This year, instead of being dotted around London in weird conference rooms and dingy church basements, UCL’s summer exams were all held in one easily accessible location. Okay, it was two changes, one DLR and at least an hour away, but hey, I really hated getting lost before EVERY single exam last year, so the ExCel was fine by me.

This year’s exams have been marred by anonymous posters on UCLove who have been able to share and commiserate over errors in their exam papers. And boy, have there plenty of those.

One Engineering exam did not come with the promised and necessary formula book, while other exams had questions that academics had ensured them would not come up due to the strikes. In the most ridiculous case of all a Psychology exam was genuinely (and I mean literally) last year’s paper (though now I’m questioning whether this was actually part of the test??)

Whether there were really any more mistakes in this year’s exams than other years, it is hard to know. The significant difference between the way exams have been conducted to previous years, is the lack of lecturers and examiners present in the exam hall.

Traditionally a senior academic was made present for the first fifteen minutes of an exam, to ensure everything went smoothly. This year students were only left with the ominous Big Brother clock and smooth dulcet tones of a loudspeaker for comfort.

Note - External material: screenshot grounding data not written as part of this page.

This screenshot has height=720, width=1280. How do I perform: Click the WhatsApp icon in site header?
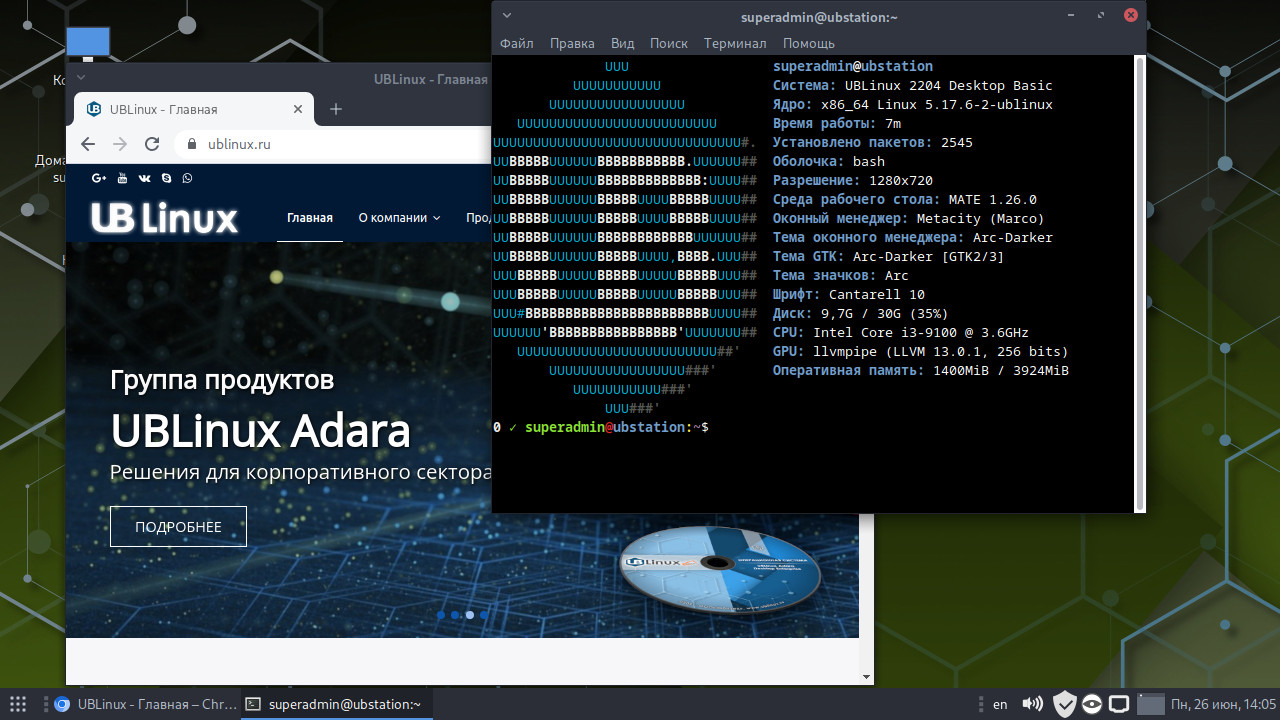pos(187,178)
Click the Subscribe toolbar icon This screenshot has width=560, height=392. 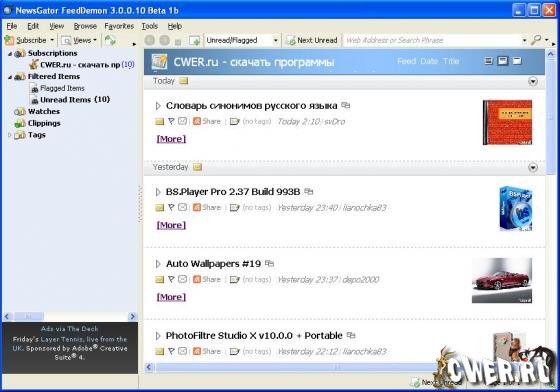pyautogui.click(x=10, y=40)
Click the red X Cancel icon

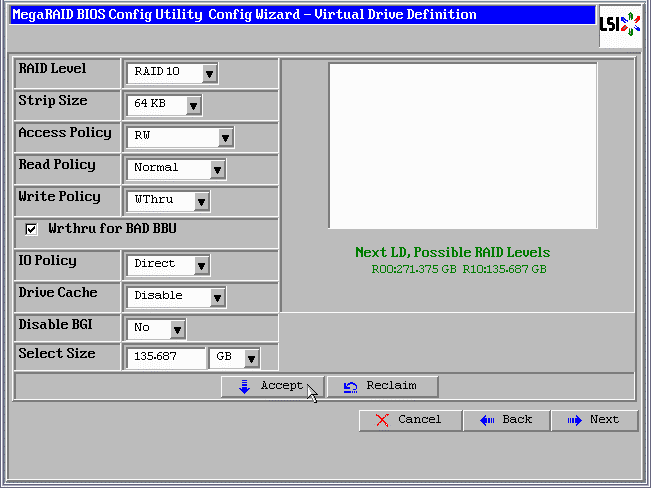(382, 420)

So, if any mistakes were found in a paper during an exam this year, invigilators would have to call the examiner responsible and ask them how to rectify it. What was wrong with the old system? Why not just have examiners in the exam hall like previous years? Lecturers and professors have told The Cheese Grater that senior management informed them they would not be needed in this year’s exams.

People involved in this decision making process have told us that this decision was made for fears that too many announcements in the hall would distract other exam-takers. This issue is unique to ExCel. While in previous years only a handful of exams would take place at any one time, in the ExCel more than a dozen can be going on simultaneously with more than a 1200 students at a time.

Nevertheless, mistakes in papers should be few and far between. Exam papers go through several checks before we see them as a student and even after they are printed, lecturers are given a final look over. If there are so few mistakes in our exams, is there much difference between a lecturer being available on the phone to a lecturer being present on the day?

Taking an exam is perhaps the most stressful thing we do as students. If UCL is to continue holding exams at the ExCel, already the most impersonal and intimidating of spaces, it would only better serve students, if they could put a friendly face to their exams and any questions they may have. Waiting for a mistake to be fixed over the phone like a terrible episode of “Deal or No Deal” only makes a bad situation worse.

The “too many distractions” argument does not really hold weight.